◆ **Material for the task**:
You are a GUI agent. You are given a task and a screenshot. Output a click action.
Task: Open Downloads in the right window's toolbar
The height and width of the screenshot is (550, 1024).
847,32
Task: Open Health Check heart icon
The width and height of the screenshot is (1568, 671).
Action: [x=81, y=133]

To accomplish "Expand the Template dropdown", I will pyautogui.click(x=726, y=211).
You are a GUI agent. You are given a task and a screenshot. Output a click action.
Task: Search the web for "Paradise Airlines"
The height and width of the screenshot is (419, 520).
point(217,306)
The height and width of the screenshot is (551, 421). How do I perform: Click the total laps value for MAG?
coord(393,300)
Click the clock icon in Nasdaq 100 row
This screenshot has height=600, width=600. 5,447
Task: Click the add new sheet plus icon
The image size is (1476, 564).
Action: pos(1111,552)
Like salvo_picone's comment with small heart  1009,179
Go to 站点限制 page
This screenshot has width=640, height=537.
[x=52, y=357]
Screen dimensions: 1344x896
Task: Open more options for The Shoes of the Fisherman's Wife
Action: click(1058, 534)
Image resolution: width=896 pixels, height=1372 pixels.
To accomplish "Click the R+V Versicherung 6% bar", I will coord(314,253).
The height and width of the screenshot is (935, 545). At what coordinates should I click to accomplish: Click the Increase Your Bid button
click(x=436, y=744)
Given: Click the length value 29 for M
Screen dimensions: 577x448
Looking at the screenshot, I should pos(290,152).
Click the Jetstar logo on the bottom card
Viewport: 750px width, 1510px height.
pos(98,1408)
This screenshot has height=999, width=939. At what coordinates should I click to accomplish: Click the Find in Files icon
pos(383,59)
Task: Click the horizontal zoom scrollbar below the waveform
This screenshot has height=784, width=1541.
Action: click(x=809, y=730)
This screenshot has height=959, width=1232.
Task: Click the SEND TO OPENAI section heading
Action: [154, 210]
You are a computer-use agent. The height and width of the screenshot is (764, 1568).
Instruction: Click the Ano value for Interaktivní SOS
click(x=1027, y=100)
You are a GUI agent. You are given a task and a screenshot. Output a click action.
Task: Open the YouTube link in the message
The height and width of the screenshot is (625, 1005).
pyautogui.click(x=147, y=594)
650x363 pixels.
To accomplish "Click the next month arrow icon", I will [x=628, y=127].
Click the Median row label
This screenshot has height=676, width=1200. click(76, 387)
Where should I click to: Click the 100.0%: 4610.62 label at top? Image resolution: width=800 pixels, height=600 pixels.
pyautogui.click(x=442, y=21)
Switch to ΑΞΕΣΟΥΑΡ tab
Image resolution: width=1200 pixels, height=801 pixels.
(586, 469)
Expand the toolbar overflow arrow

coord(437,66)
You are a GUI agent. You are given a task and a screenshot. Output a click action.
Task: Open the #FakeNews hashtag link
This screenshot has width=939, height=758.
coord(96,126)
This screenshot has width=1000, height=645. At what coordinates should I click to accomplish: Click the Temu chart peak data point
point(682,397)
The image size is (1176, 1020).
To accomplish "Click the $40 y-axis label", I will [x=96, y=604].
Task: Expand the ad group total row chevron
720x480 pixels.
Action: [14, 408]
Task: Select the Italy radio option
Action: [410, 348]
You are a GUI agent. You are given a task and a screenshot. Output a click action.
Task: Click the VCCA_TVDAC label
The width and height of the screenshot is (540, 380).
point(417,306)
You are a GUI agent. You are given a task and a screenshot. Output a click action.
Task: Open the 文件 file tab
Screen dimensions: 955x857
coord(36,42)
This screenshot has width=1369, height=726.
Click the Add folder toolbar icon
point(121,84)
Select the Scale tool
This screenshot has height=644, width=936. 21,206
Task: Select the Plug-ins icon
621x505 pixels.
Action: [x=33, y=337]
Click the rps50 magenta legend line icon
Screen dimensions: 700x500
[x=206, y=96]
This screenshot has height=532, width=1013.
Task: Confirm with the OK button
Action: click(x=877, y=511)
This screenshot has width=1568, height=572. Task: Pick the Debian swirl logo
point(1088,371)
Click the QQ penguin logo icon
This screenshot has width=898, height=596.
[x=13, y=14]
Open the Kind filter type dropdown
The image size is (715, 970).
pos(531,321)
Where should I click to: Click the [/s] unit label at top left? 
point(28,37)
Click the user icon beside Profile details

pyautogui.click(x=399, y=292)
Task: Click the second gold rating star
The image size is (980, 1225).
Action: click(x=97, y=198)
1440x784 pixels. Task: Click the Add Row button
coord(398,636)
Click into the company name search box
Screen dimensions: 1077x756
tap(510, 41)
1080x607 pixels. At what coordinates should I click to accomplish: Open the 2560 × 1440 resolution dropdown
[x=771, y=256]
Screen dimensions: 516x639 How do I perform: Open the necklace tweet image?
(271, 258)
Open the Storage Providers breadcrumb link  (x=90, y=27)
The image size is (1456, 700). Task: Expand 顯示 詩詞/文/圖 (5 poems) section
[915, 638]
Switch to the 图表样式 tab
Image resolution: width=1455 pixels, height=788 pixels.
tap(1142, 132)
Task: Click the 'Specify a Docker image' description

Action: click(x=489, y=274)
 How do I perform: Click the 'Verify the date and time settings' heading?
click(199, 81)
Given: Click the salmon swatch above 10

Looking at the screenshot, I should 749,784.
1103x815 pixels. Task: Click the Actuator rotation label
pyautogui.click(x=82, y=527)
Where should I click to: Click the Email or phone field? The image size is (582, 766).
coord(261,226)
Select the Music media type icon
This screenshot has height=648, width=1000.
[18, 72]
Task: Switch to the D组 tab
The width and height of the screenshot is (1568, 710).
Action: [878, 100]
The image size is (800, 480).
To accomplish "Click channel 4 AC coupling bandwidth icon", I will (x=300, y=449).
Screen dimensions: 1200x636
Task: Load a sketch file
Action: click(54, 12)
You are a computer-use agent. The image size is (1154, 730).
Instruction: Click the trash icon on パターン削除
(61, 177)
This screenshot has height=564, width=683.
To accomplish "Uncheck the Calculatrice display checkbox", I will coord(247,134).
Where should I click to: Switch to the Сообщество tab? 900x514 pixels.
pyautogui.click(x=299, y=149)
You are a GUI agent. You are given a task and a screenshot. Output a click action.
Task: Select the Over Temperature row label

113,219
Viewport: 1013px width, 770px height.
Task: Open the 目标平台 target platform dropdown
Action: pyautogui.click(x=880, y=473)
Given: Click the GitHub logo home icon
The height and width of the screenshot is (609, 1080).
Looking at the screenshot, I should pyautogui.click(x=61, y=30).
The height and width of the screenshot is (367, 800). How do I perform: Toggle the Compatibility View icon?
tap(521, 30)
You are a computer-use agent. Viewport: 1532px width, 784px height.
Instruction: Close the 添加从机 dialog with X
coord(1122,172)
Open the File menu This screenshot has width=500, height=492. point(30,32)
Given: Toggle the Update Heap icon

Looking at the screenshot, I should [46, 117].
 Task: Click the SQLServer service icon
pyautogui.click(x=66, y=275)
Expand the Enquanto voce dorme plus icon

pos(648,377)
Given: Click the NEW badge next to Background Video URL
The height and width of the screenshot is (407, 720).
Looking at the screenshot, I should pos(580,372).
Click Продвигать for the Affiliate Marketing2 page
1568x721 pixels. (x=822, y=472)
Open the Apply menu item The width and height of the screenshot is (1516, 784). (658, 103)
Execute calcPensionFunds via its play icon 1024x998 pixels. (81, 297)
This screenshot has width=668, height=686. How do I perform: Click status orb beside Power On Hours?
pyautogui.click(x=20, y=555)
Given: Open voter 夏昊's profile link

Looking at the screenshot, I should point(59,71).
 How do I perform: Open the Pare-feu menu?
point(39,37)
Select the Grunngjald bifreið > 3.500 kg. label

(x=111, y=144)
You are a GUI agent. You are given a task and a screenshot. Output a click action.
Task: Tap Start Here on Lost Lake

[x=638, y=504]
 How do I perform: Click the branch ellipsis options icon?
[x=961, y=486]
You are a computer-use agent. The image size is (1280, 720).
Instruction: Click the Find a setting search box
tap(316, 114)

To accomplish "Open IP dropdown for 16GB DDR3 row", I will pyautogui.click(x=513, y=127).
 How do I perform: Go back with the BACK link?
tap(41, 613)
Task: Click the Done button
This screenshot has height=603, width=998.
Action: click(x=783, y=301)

◆ **Required work**:
Filter the material for the word "computer" and copy each matching line.

◆ **Expected output**:
You are a computer-use agent. The height and width of the screenshot is (764, 1568).
You are a computer-use agent. The image size is (1154, 730).
You are a computer-use agent. Viewport: 1532px width, 784px height.
You are a computer-use agent. The image size is (1280, 720).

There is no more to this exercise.